Cape Breton Highlands National Park – Part 2
We left Ingonish Beach a bit later than we planned. We were going to be on the road at 10 but didn’t leave until 10:40. Oh well. We don’t exactly have a tight schedule!
We were blessed with a beautiful day once again and we drove straight into the Park and up to the northern end at North Cape where we left off our sightseeing yesterday.
A phenomenon we have encountered in the Maritimes, and no where else on all of our travels, is rocks erupting from the middle of the road. We came across this several times in Newfoundland and again here in Cape Breton just outside of Ingonish Beach. I don’t know how the rocks do this but perhaps they are like the mushrooms at the end of our paved driveway that just blew pieces of the asphalt out so they could reach the light. Are rocks like that???
From North Cape you leave the coast and go over the top of the mountainous center of Cape Breton Highlands – with a lovely twisty bit that made John wish he was on his motorcycle. I was expecting to drive right to the western side of the peninsula through a hardwood forest and then have scenic things to look at again.
Not so.
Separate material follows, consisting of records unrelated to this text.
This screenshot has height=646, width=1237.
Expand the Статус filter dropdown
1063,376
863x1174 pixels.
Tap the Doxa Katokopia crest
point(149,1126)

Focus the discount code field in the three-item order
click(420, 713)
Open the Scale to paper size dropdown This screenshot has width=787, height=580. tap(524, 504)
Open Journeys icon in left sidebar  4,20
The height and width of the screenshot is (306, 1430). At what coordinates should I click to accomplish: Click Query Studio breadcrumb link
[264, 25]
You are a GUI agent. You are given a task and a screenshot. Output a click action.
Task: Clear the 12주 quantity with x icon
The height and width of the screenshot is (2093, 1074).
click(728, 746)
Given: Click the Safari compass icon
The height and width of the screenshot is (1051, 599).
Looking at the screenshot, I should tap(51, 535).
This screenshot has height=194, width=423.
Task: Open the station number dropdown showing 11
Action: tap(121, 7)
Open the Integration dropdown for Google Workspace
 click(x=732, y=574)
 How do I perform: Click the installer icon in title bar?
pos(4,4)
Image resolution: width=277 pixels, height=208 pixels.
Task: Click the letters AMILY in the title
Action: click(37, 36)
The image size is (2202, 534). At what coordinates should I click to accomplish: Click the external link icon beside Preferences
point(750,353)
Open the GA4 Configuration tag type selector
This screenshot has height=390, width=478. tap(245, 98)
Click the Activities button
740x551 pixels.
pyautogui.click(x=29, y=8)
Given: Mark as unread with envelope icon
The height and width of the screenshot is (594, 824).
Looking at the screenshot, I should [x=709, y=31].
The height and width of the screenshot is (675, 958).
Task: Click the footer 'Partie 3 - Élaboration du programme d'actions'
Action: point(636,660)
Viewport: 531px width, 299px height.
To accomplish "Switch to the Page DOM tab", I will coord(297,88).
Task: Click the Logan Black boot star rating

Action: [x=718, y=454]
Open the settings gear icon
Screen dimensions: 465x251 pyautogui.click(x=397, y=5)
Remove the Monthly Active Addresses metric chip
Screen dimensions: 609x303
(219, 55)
We were constantly pulling over for view points. We even did a few short hikes. My favorite I think was at Lone Shieling – a Scottish term for a stone shepherd’s hut. Many Scottish immigrants settled in the Pleasant Valley area after being expelled from the Isle of Skye in the 1800’s.
To commemorate his Scottish roots Donald S. MacIntosh bequeathed 100 acres of his homestead in Grand Anse Valley for a park in 1934. When the park land was incorporated into Cape Breton Highlands National Park the Lone Shieling was built to recognize his heritage and gift.
The hike was really a 15 minute stroll through towering sugar maple trees; some of which are 350 years old. The light on the leaves was wonderful.
The second thing that made the Lone Shieling stop memorable took place before we walked into the woods. When we pulled into the parking lot a tour bus was also there and the folks were all sitting around the picnic tables having their lunch. There was a group sitting right in front of where we parked. Immediately heads were turning, elbows were nudging neighbours and everyone was looking at Poppy. By the time I got out of the truck 3 men had walked over and began asking questions. Within 15 minutes literally half of the tour bus occupants were standing around my truck. 10 minutes after that they were taking turns posing to have their photos taken with Poppy. The bus was running and ready to go and people were still happily talking about the little red truck. And….one fellow was from Chilliwack and a lady that came over right at the end was from Salmon Arm. She had recently moved there. What a hoot! I wish I had taken a photo of all these people in a ring around my truck.
A few kilometers down the road and went on an actual hike – still an easy walk but it took an hour. Again we walked through the forest along a stream to a small waterfall at the end – MacIntosh Falls.
Pretty colored house at Margaree
And to top it off the clouds were wonderful shapes around the lowering sun. I snapped well over a dozen photos out the window.